__Description of the task__
Output each entry verbatim and exclude every picture from it.

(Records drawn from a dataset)
- - -

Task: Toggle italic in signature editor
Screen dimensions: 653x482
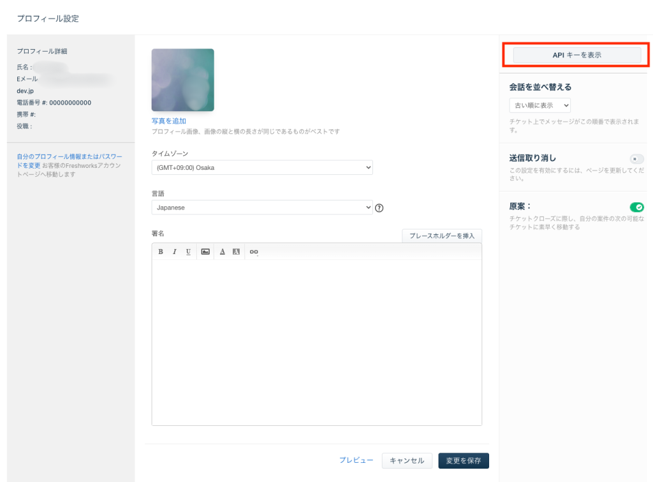Action: 174,252
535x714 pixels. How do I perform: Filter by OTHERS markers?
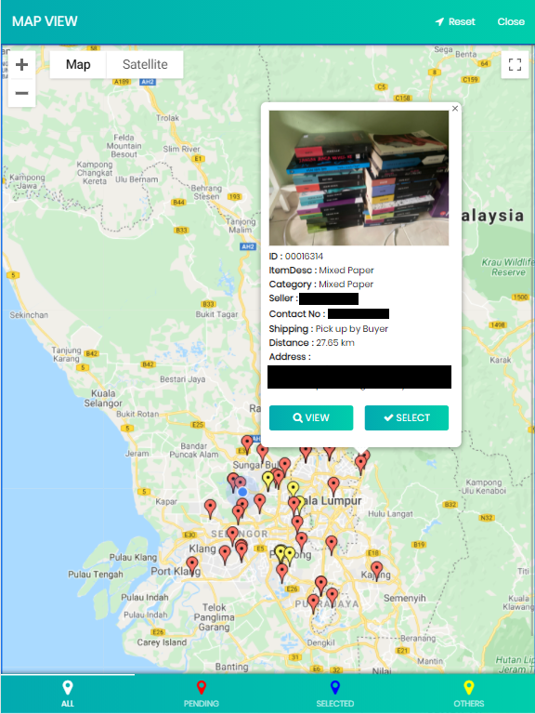[468, 694]
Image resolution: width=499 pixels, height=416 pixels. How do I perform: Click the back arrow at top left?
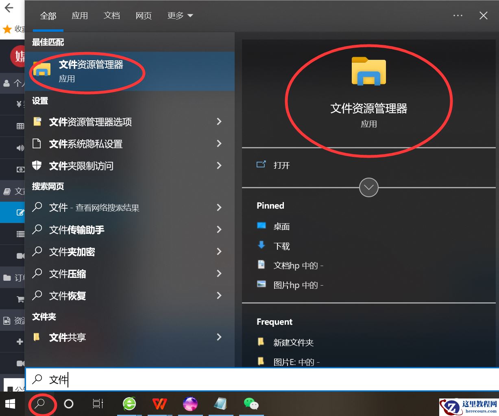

- - -

__Exercise result__
Task: Toggle italic in signature editor
Screen dimensions: 653x482
Action: 174,252
535x714 pixels. How do I perform: Filter by OTHERS markers?
[468, 694]
Image resolution: width=499 pixels, height=416 pixels. How do I perform: Click the back arrow at top left?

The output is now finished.